In 1970 the number of involuntary commitments involved 2,781 people which was 25% of the total. The number of involuntary commitments remained fairly stable between 1970 and 1980, around 2,800 to 3,000 per year. The percentage of involuntary commitments dropped to circa 15% in that period. This decline is to be ascribed to the rise in voluntary admittances. It is noteworthy that in 1974 nearly 75% of the people committed with a guard order continued to remain in the psychiatric hospital voluntarily for some time after the guard order had expired. The percentage of involuntary commitments in the United States was consistently somewhat higher. For instance in 1974 it was 42% of all admittances to Mental Hospitals. In England and Wales it was lower, for instance in 1979 it was 10% of all admittances.
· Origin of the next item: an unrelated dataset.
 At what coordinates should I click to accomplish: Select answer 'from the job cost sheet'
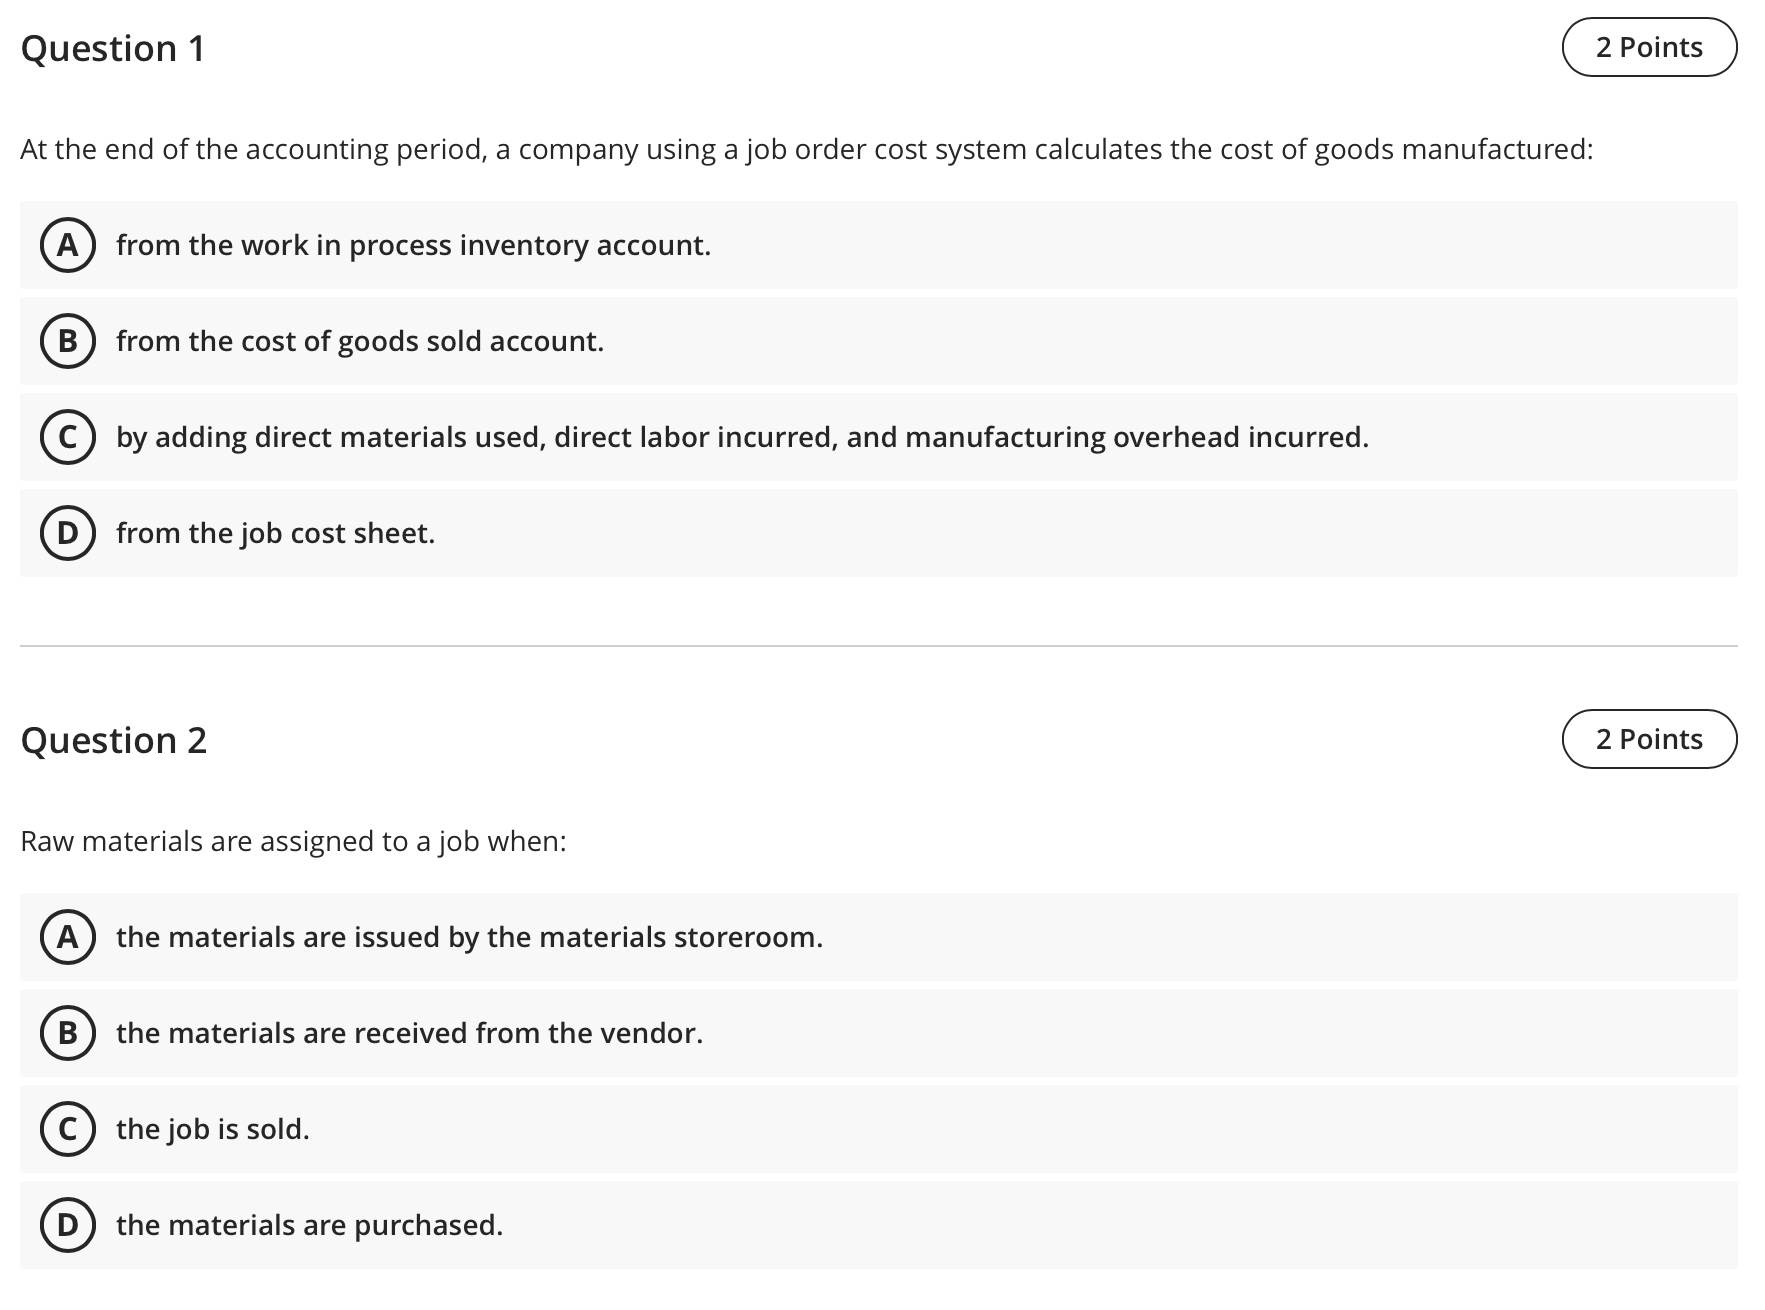point(275,533)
There are clear differences between laws regarding involuntary commitment of people with physical and psychiatric disorders. The first is that the risk of infectious disease has to be very high and must pose a danger to large numbers of people before involuntary commitment can be considered. In psychiatric disorders posing a danger to one person suffices, and even that is not essential because the danger to public order and safety is not necessarily a danger for one or more persons. A second difference is that in infectious diseases the danger is posed by the germ. In psychiatric disorders it is the patient himself. The terminology is sometimes confusing however. After all, disordered behavior that is dangerous is a manifestation, a symptom of a disorder which can often be described only as a disorder of behavior. Often the dangerous behavior is considered the result, or even the product, of a psychiatric disorder, as in the Durham Rule in the United States. (See Chapter 1, 6.1.) That is not logical. Something cannot be its own cause.
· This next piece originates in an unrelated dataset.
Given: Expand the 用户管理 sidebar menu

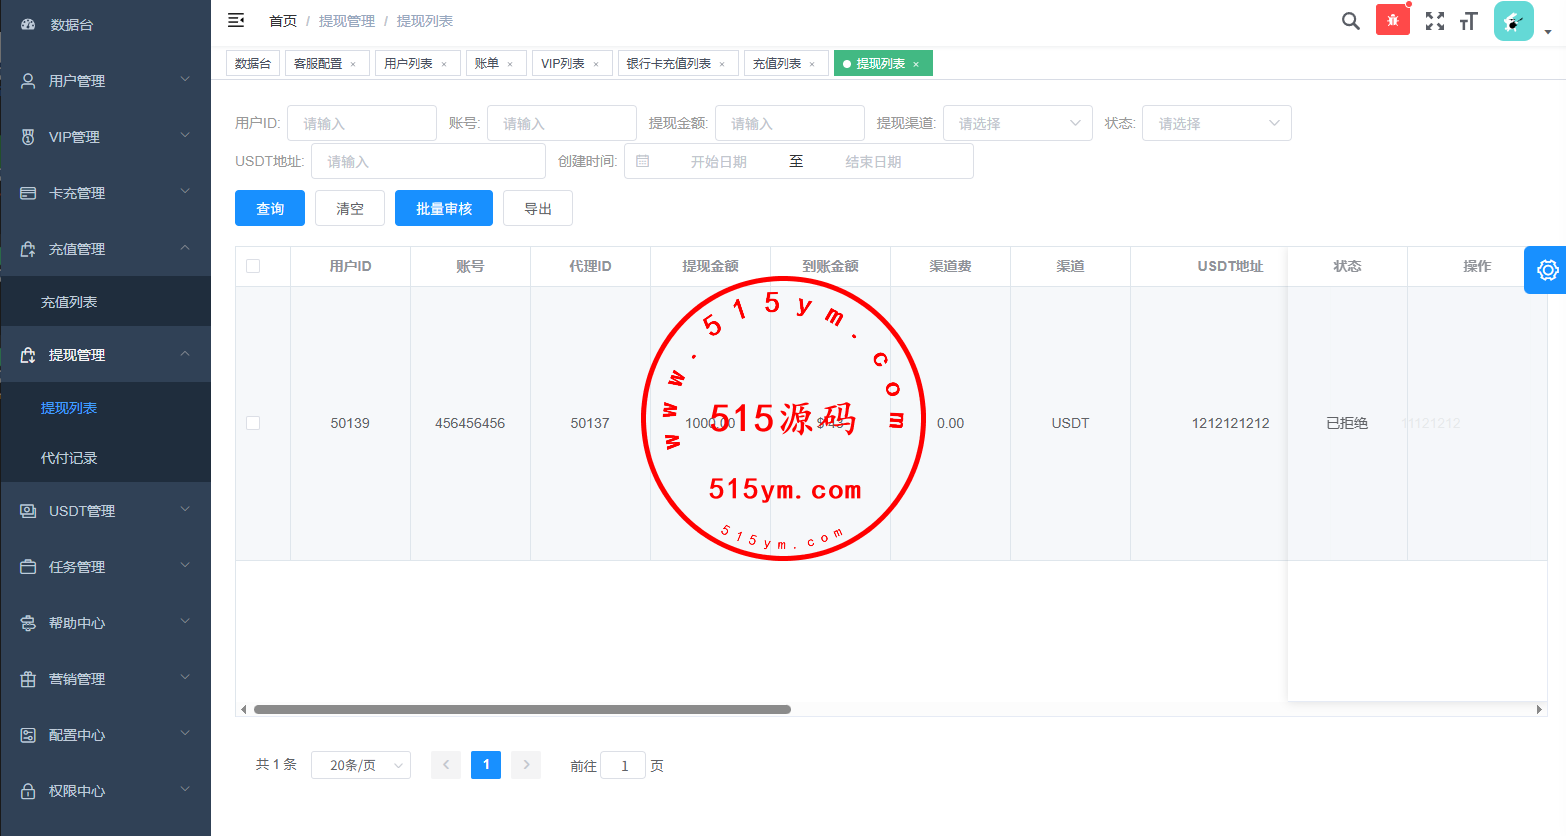Looking at the screenshot, I should (105, 81).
In accordance with these differences involuntary commitment of sufferers of A diseases is extremely rare. Another reason is that the sufferer will usually be happy to cooperate. In contrast the involuntary commitment of people with psychiatric disorders is a commonplace event in our society.

Involuntary commitment is an invasive social event for the person involved that must be ethically justified. Szasz adopts a deontological viewpoint regarding this justification: there is no ethical justification whatsoever for depriving of liberty a person who has not violated the law. Furthermore, in general, the risk that a crime may be committed is not a justification for removing a person from society. If this last postulation is correct then it is also not justified when risky behavior can be conceptualized as a psychiatric disorder. This concept is so vague that the only result of such a procedure can be unsurveyable arbitrariness and legal inequality, according to Szasz. With this Szasz has posed a serious dilemma. When one does not follow Szasz in his views that psychiatric disorders are not diseases the dilemma becomes even greater. It can be formulated like this: How, in a society that considers preventive detention categorically inadmissible, can detention of people who display ominous behaviors that can be interpreted as psychiatric disorders be ethically justified? This question is the point of departure in the argumentation below.